On Wed, March 9, 2011 11:46 am, Martin Gagnon wrote:
 <snip>
> I'm not sure to understand how those fork work. If my push produce a
fork, all my following push will continue from the same fork point
right?

Yes, unless you do something explicit to change it.

> It will not merge back by itself if I don't merge explicitly?

No it will not.

> If
> someone else merge my change, my local repository will be out of sync
anyway, so what will happens if I push in that case?

Your checkin will have the same parent in the "central" repository as it
has in yours. There is no magic going on here, only artifacts are pushed
and pulled. If an artifact is a manifest it defines a checkin, including
the identity of its parent.

Actually I think many people are trying to make this too complicated
(some, but not all, through lack of knowledge of how Fossil actually
works). My own workflow is simple and perfect :-)

1. No auto-sync.

2. Pull at the start of a task and as appropriate (usually meaning at the
start of a day or at a significant break point in my own work).

3. Push when I have something worth showing to others. Always pull first
and maybe do a last merge.

4. If I have co-workers, push to and pull from their private repository
(or a team repository) when they suggest I should or I can see some reason
to.

Of course some days it turn out to be less simple, mainly due to having to
decide whether to stay on a fork or not. Actually if a fork should have a
long life, it is a branch, and should be marked as such.
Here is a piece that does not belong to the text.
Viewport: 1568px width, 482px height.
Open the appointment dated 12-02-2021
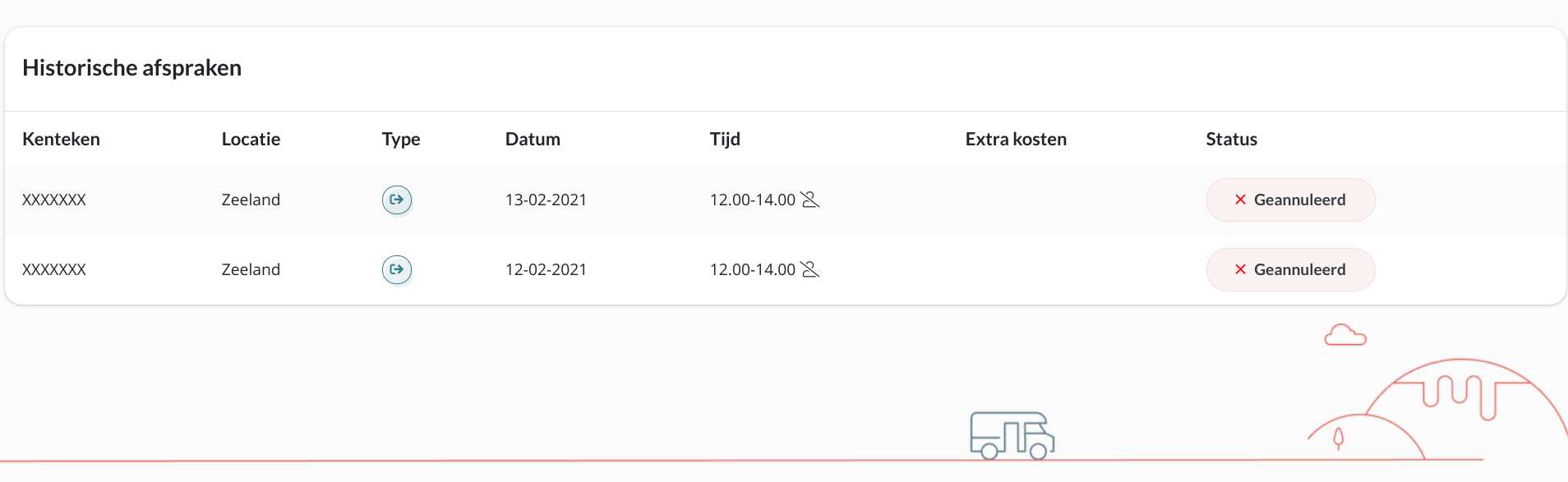pyautogui.click(x=785, y=269)
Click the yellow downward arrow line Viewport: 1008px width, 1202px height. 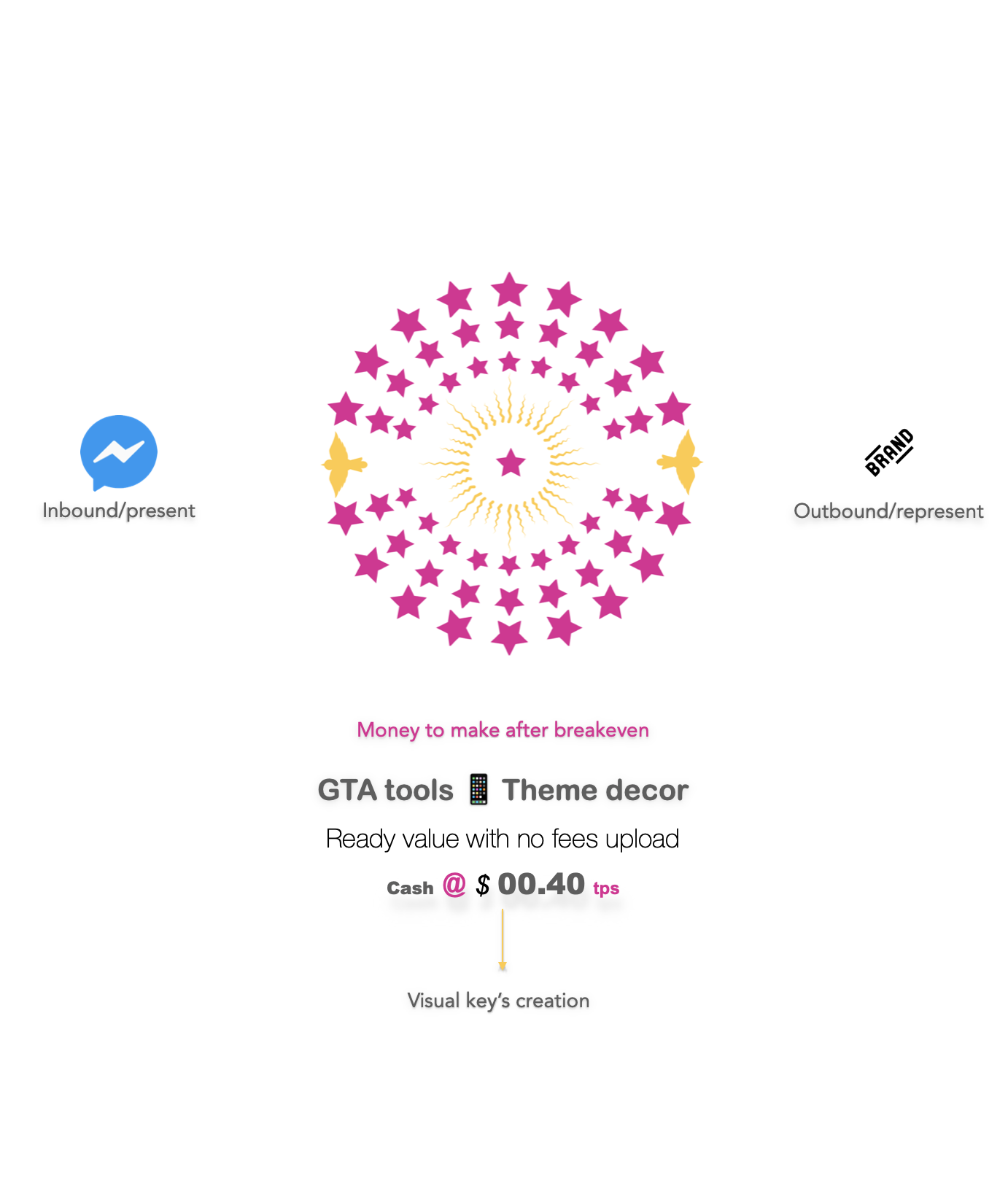tap(503, 940)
I am not discussing (today) how branches should be used, it is a subject
in its own right, there is even a pattern book!
(http://www.amazon.com/Software-Configuration-Management-Patterns-Integration/dp/0201741172/).

Finally, I don't think there is any way to safely have automatic merging
of forks. Where do you merge to? The immediate sibling, or the latest on
the parent branch? What if there are other siblings, or other forks (or
branches)? Or should the others merge to your checkin? A human decision is
required. If someone fancies desing some AI rules for this, good luck!

And, as Richard said, what is a fork?